We sat on either side of the bar. he took the customer's side, and from there he had a clear view of a wall on which were fixed twenty-one plaques, each a foot or so wide, and each carrying the first line or two of a Harold Robbins novel, printed white on black: "Mrs. Cozzolina tasted the soup. It was rich and thick, tomatoey, and with just the right touch of garlic" ("Never Love a Stranger," 1948); "The sun was beginning to fall from the sky into the white Nevada desert as Reno came up beneath me" ("The Carpetbaggers," 1961); "It was pissing rain at eleven o'clock in the morning in front of St. Patrick's Cathedral" ("The Piranhas," 1991); and so on. As we talked, Robbins often looked up at these plaques, and used them to fix dates, or to survey his long run in American fiction: from plucky, toughguy autobiographical novels set in the Depression through the pioneering "steamy epics" of the sixties-"The Carpetbaggers," "The Adventurers"-to the sparer novels of the past twenty years-"The Pirate," "The Lonely Lady," "Dreams Die First." A new plaque has been ordered, to mark the publication this year of "The Stallion," Harold Robbins's twenty-second novel.

One of the things that's bothering me is that I'm slower than I used to be," he said. His voice is a kind of Coleone whisper. "I used to be able to write ten hours a day." He ate a chocolate from a large box on the bar and explained why he has not retired: "I haven't any money. First of all, my medical bills were unbelievable. Then I got divorced"-in 1992. "Cleaned out, really cleaned out. A little at a time, I'm getting back there. I wish I could do more. I'm trying." While he was talking, a cat climbed onto the bar. "She's so happy. She's got beautiful eyes. Sweet girl." Outside, by the pool, Robbins's three little dogs were yapping to be let in. "Shut up, you bastards," he said.
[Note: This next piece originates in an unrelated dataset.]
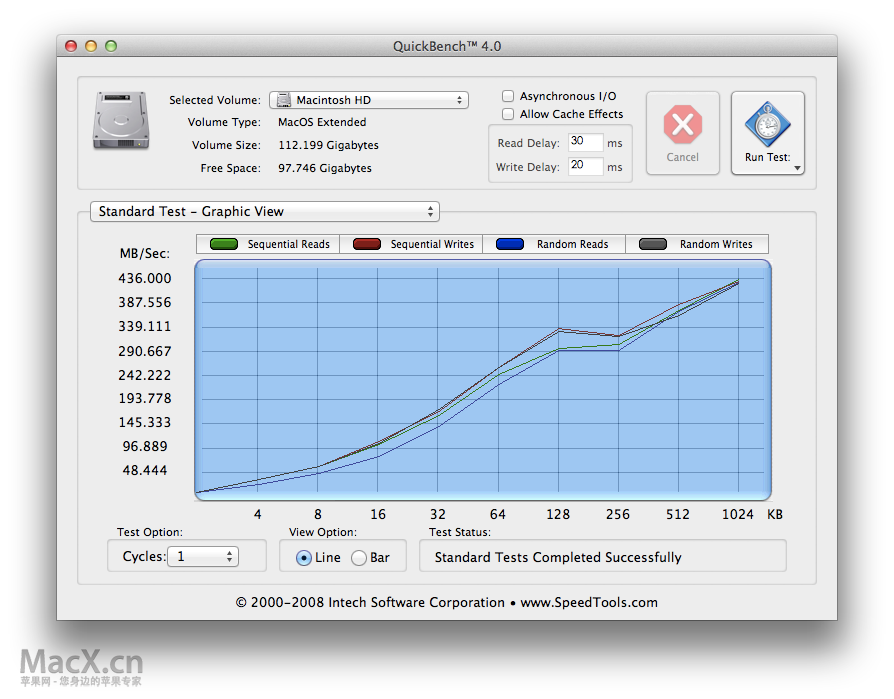Click the gray Random Writes legend swatch
This screenshot has height=699, width=894.
653,244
We went out to dinner. Jann Robbins-an easygoing, patient woman of forty-five-wore Versace and Chanel; Robbins wore his dark glasses. Jann drove the car, while her husband kept up a fairly constant stream of half-serious, croaky abuse directed at other road users: "Cocksucker!" "You fucking son of a bitch!" This is Palm Springs, where most driving seems uncontentious; but just as he introduced, say, amyl nitrite and anal sex into the literary mainstream, so Robbins is now pursuing an honorable, if doomed, attempt to cloud the clear, quiet air above the desert golf courses and jokey souvenir shops.

At a grand Italian restaurant, we joined the Robbins'' glamorous friends Eileen (Mike) Pollock and her husband, Bob. The Pollocks were writer-producers on "Dynasty" and "The Colbys," and Mike invented Alexis, who would have relished the restaurant's padded ceilings and padded walls, the menus the size of pool tables, and the kind of very heavy gold jewelry that now looks borrowed from rap, rather than the other way around. Robbins ordered a glass of champagne and a steak, and expressed, perhaps not for the first time, his disapproval of vegetables.